• **EXERCISE GOAL**
Please rewrite the items from the line with "The image size" to the line with "(810, 150).", requests included, multiplying each coordinate in the answers by 0.45 and rounding to whole numbers, with halves rounded up. Leave the numbers in the requests as they are, and omit the pictures.
start LISTING
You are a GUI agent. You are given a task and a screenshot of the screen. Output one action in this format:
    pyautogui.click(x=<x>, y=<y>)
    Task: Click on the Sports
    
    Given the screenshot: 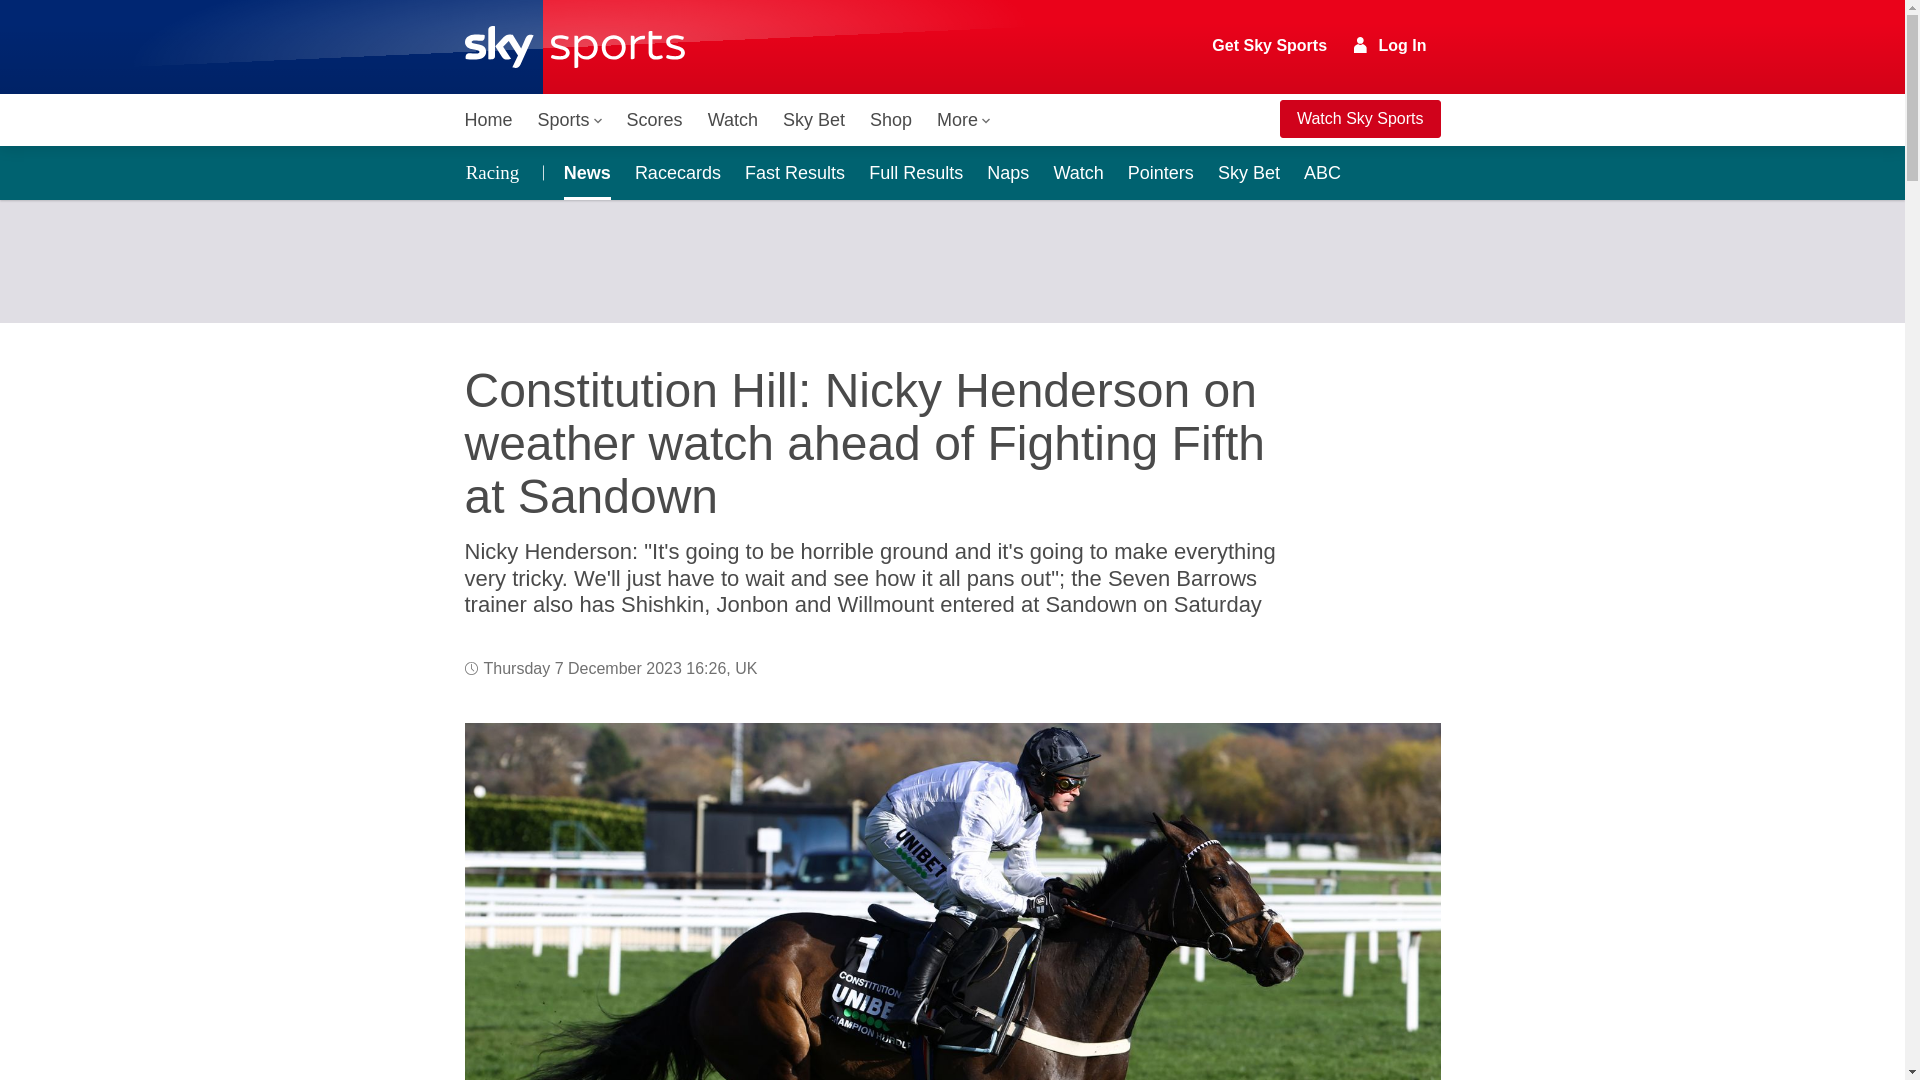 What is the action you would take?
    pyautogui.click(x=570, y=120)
end LISTING
start LISTING
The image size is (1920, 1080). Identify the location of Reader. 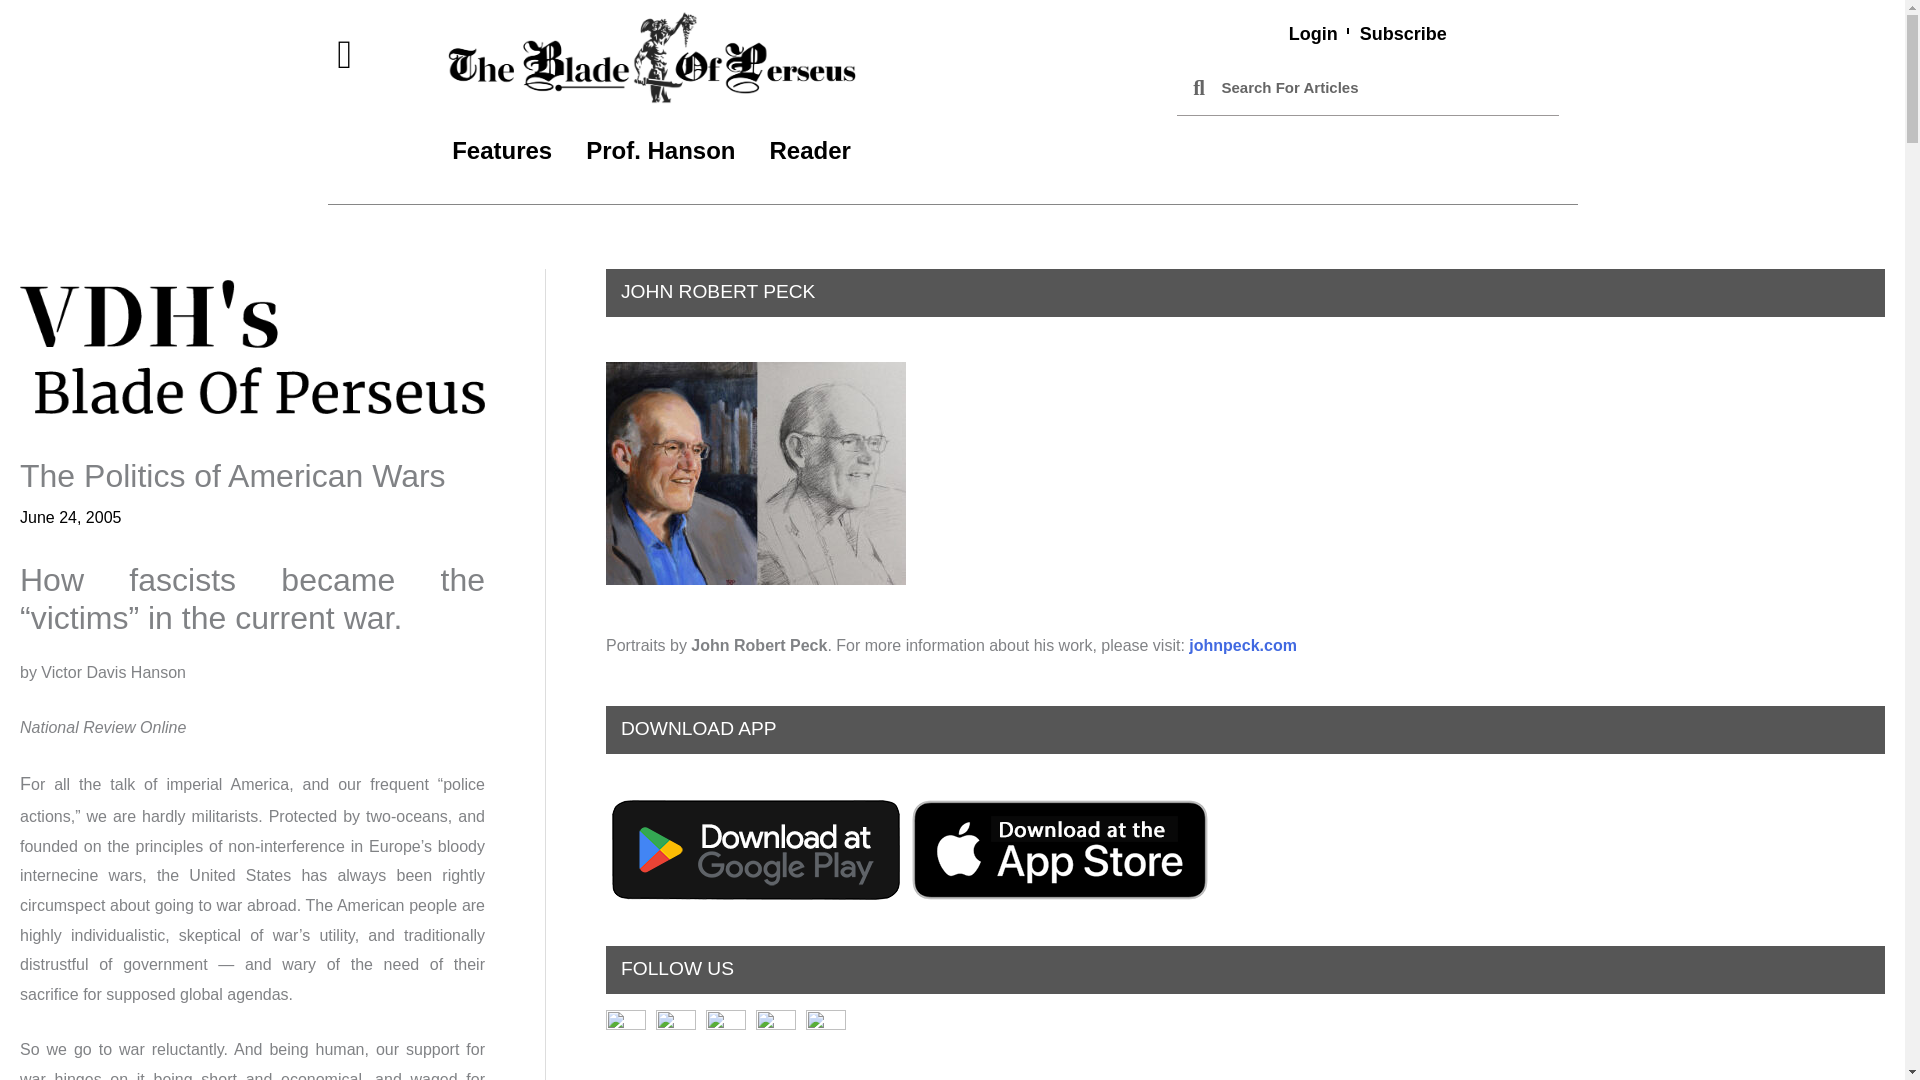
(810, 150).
end LISTING
• **RESPONSE BELOW**
The image size is (1920, 1080). Identify the location of Reader. 
(365, 68).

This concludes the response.